Breaking down vaccine resistance

Deanna KepkaThe campaign to immunize children to protect against the cancer-causing human papillomavirus (HPV) has never quite gone mainstream.

And new research from University of Utah College of Nursing Assistant Professor Deanna Kepka reveals just how difficult it might be to meet national objectives for herd immunity.

In a paper released in Cancer Epidemiology, Biomarkers & Prevention Jan. 14, Kepka and her co-principal investigator, medical geographer Kevin Henry, found that vaccination rates for girls are highest in high-poverty, homogeneous Hispanic communities.

“Our findings that the rates of HPV vaccine initiation are highest among adolescent girls living in high-poverty communities and majority Hispanic communities, which generally have higher than average poverty rates, are contrary to conventional beliefs that socioeconomic disadvantage is a barrier to health care,” said Henry, an assistant professor at Temple University and a member of Fox Chase Cancer Center’s Cancer Prevention and Control program.Using data from the Centers for Disease Control and Prevention’s (CDC) 2011 and 2012 annual National Immunization Survey-Teen, Kepka and Henry reported 69 percent of Hispanic girls between 13 and 17 years old had initiated the three-dose vaccine. In contrast, girls living in majority white, non-Hispanic communities had the lowest rate of HPV vaccine initiation – 50 percent. Non-Hispanic black communities were only slightly better, with a 54 percent initiation rate.

The federal government’s Healthy People 2020 initiative recommends 80-percent HPV vaccination for girls and boys. But in 2013, just 38 percent of U.S. girls and 14 percent of U.S. boys ages 13 to 17 had completed the three-dose series of shots.

On Jan. 1, Kepka, director of the Intermountain West HPV Vaccination Coalition and a Huntsman Cancer Institute investigator, and Henry received a new $163,000 grant from the National Institutes of Health’s National Cancer Institute to study community-level geographic factors that might influence HPV vaccination rates. For example, Henry said in a press release from the American Association for Cancer Research, it’s possible that “safety-net” immunization services, including state Children’s Health Insurance Program (CHIP) coverage, Medicaid health insurance and the Vaccines for Children (VFC) program might contribute to higher rates of HPV immunization in poor and minority communities.

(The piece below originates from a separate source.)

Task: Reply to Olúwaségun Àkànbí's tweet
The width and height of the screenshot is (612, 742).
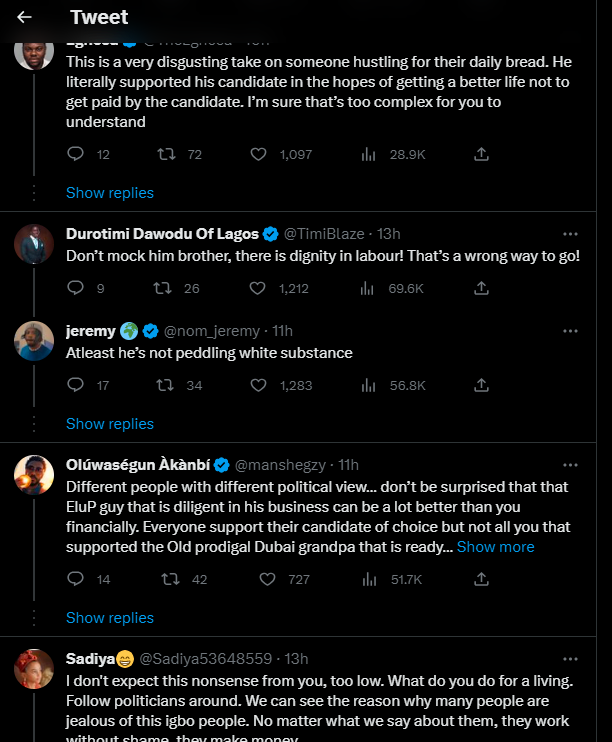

The researchers will bore into individual ZIP code data collected by the CDC’s National Center for Health Statistics in Maryland. Over the two-year term of the grant, the team expects to review more than 5 years of data and 50,000 immunization records.

In particular, Kepka says, they want to find out what immunization patterns are for boys in the same communities, review more recent data and try to determine any regional differences.

“There are 26,000 HPV-related cancers each year in the United States. And we have a cancer-prevention vaccine that has been recommended for over 10 years,” Kepka said. “Yet, it is severely underutilized.

“HPV vaccine should be recommended right along with Tdap, meningococcal and flu vaccines,” she added. “We want to find out what the contextual factors are to these missed opportunities. Why are kids getting all the others but not HPV?”